Thursday, November 76:30—7:30 PMVirtual

Some of the most important French artists of the 19th century resisted the elitist aesthetic of the academic art tradition by emphasizing the people around them and the human experience as subject matter during a transitioning moment in the modernist era. These are all works on paper by Degas, Renoir, Manet, Toulouse-Lautrec, Vuillard, Bonnard, Cezanne.  This program will be presented by a Detroit Institute of Arts docent. 

About the DIA - 

The DIA Founded in 1885, the museum was originally located on Jefferson Avenue, but, due to its rapidly expanding collection, moved to the current site on Woodward Avenue in 1927. The Beaux-Arts building, designed by Paul Cret, was immediately referred to as the "temple of art." Two wings were added in the 1960s and 1970s, and a major renovation and expansion that began in 1999 was completed in 2007.  The museum covers 658,000 square feet that includes more than 140 galleries, a 1,140-seat auditorium, a 333-seat lecture/recital hall, an art reference library, and a state-of-the-art conservation services laboratory.  The DIA's collection is among the top six in the United States, with more than 65,000 works.
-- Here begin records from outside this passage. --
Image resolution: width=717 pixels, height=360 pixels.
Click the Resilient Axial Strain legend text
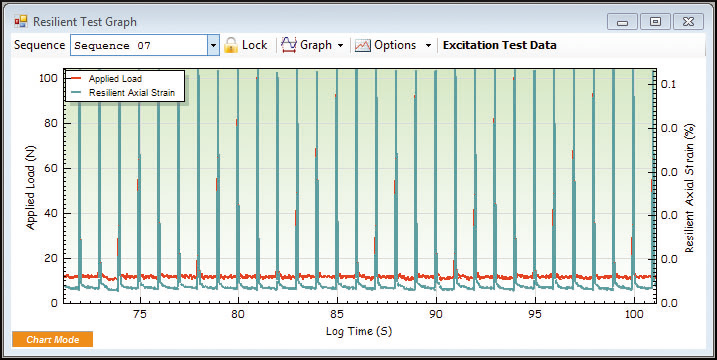coord(132,93)
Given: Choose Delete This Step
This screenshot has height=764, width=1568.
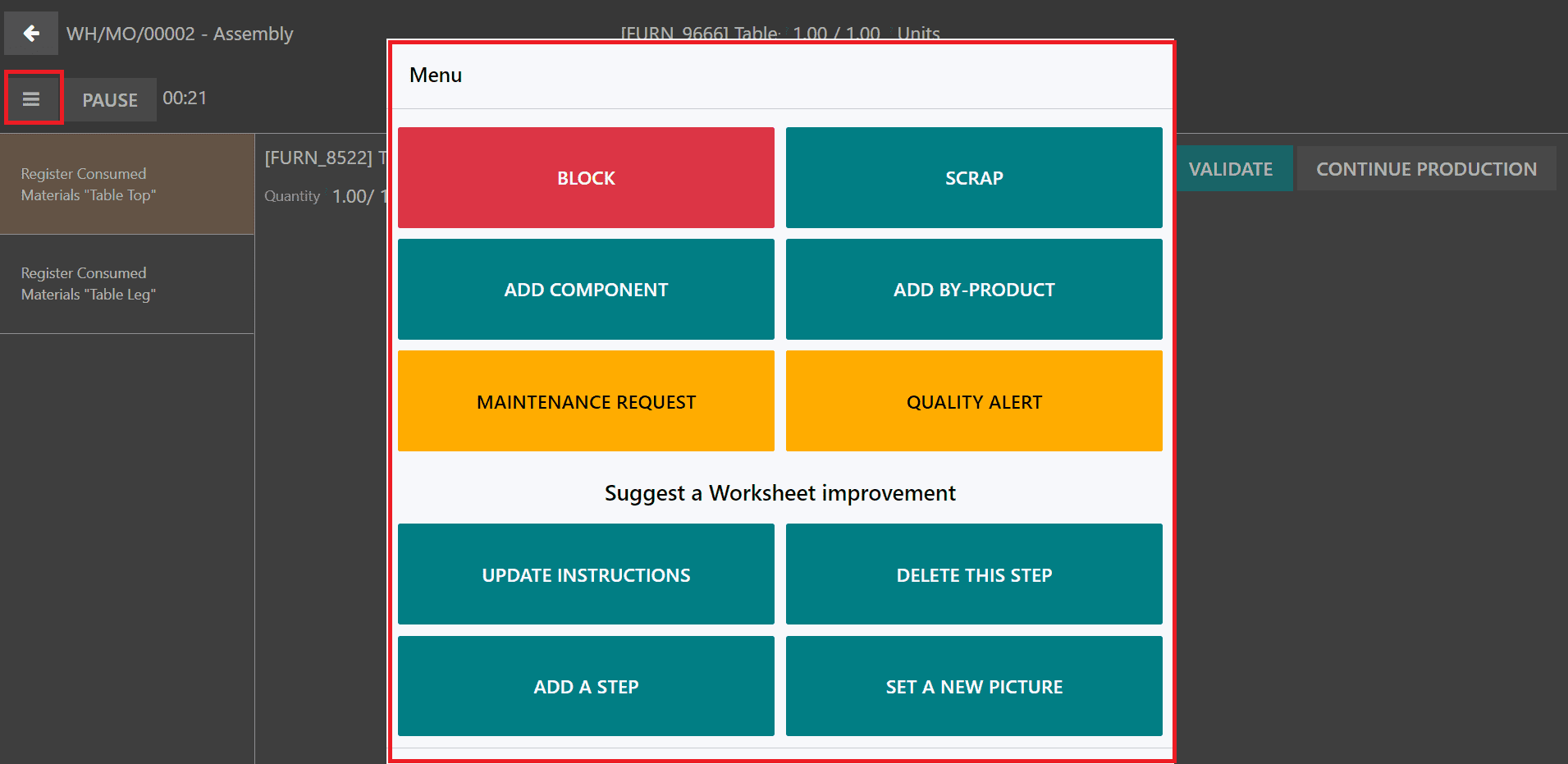Looking at the screenshot, I should click(x=974, y=574).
The foundation was laid by William Valentiner, who was director from 1924 to 1945 and acquired many important works that established the framework of today's collections. Among his notable acquisitions are Mexican artist Diego Rivera's Detroit Industry fresco cycle, which Rivera considered his most successful work, and Vincent van Gogh's Self-Portrait, the first Van Gogh painting to enter a U.S. museum collection.

A hallmark of the DIA is the diversity of the collection. In addition to outstanding American, European, Modern and Contemporary, and Graphic art, the museum holds significant works of African, Asian, Native American, Oceanic, Islamic, and Ancient art. In 2000, the DIA established the General Motors Center for African American Art as a curatorial department in order to broaden the museum's collection of African American art.